Researchers who focus on infant language and those who specialize in birdsong have teamed up in a new study suggesting that learning the transitions between syllables — from “da” to “do” and “do” to “da” — is the crucial bottleneck between babbling and speaking...
He and Dr. Lipkind were teaching young zebra finches living in soundproof boxes to switch the order of syllables in their songs. Birdsong is composed of discrete song syllables (“chirp A,” “chirp B”) similar to syllables in human speech. The researchers piped in the song of an adult male zebra finch to teach young birds one song (A-B-C), then piped in a new song that required the birds to use the same syllables in a different order (A-C-B).
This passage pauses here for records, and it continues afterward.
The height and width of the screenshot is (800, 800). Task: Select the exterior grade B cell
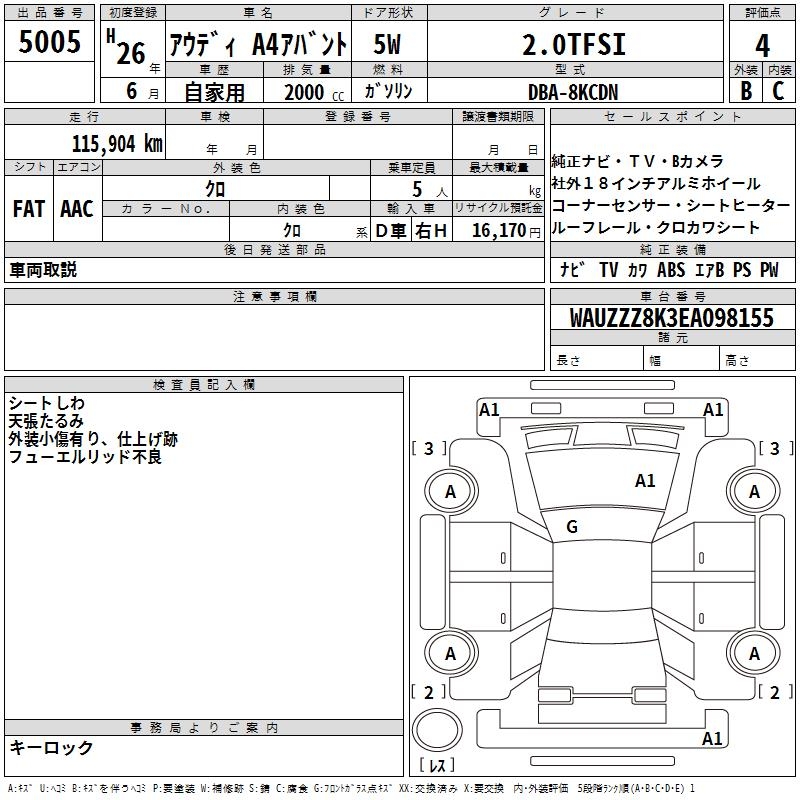pos(745,91)
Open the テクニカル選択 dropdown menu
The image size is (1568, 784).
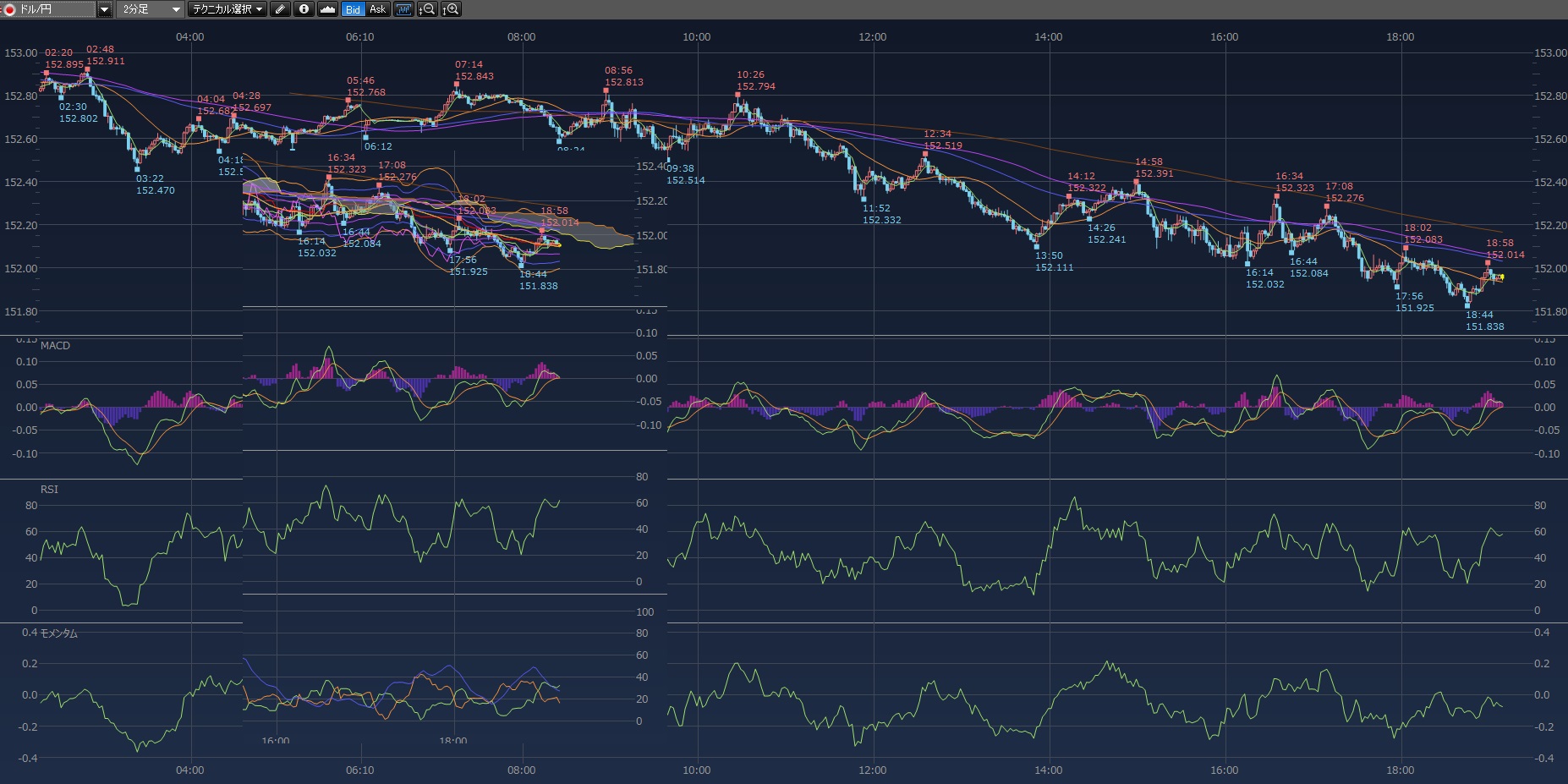[x=227, y=9]

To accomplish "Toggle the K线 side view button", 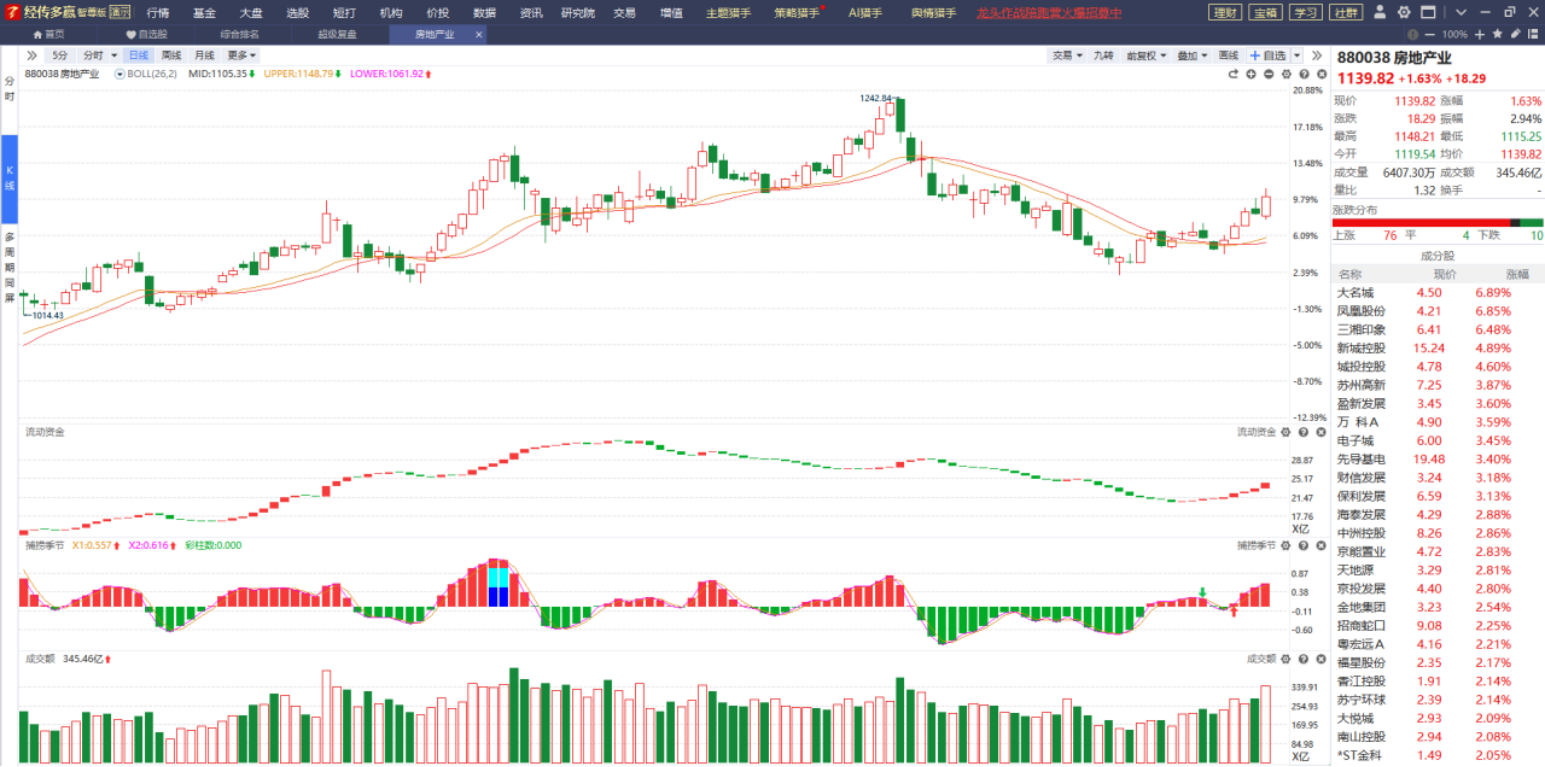I will (x=10, y=180).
The birds could learn the new song only after a huge effort — by practicing thousands of times a day over many weeks. The fact that the new song simply required the birds to switch syllables around suggested that the roadblock was learning the transitions...
By analyzing an existing data set of recordings of infant babbling, they found that as babies introduce a new syllable into their repertory, they first tend to repeat it (“do-do-do”). Then, like the birds, they begin appending it to the beginning or end of syllable strings (“do-da-da” or “da-da-do”), eventually inserting it between other syllables (“da-do-da”).
As with the birds, learning the transitions between new syllables and old syllables is a painstaking process for babies.
Language Log weighs in HERE. The research has been published in Nature:
Dina Lipkind, Gary F. Marcus, Douglas K. Bemis, Kazutoshi Sasahara, Nori Jacoby, Miki Takahasi, Kenta Suzuki, Olga Feher, Primoz Ravbar, Kazuo Okanoya & Ofer Tchernichovski
Nature 498, 104–108 (06 June 2013) doi:10.1038/nature12173
Human language, as well as birdsong, relies on the ability to arrange vocal elements in new sequences. However, little is known about the ontogenetic origin of this capacity. Here we track the development of vocal combinatorial capacity in three species of vocal learners, combining an experimental approach in zebra finches (Taeniopygia guttata) with an analysis of natural development of vocal transitions in Bengalese finches (Lonchura striata domestica) and pre-lingual human infants. We find a common, stepwise pattern of acquiring vocal transitions across species. In our first study, juvenile zebra finches were trained to perform one song and then the training target was altered, prompting the birds to swap syllable order, or insert a new syllable into a string. All birds solved these permutation tasks in a series of steps, gradually approximating the target sequence by acquiring new pairwise syllable transitions, sometimes too slowly to accomplish the task fully. Similarly, in the more complex songs of Bengalese finches, branching points and bidirectional transitions in song syntax were acquired in a stepwise fashion, starting from a more restrictive set of vocal transitions. The babbling of pre-lingual human infants showed a similar pattern: instead of a single developmental shift from reduplicated to variegated babbling (that is, from repetitive to diverse sequences), we observed multiple shifts, where each new syllable type slowly acquired a diversity of pairwise transitions, asynchronously over development. Collectively, these results point to a common generative process that is conserved across species, suggesting that the long-noted gap between perceptual versus motor combinatorial capabilities in human infants may arise partly from the challenges in constructing new pairwise vocal transitions.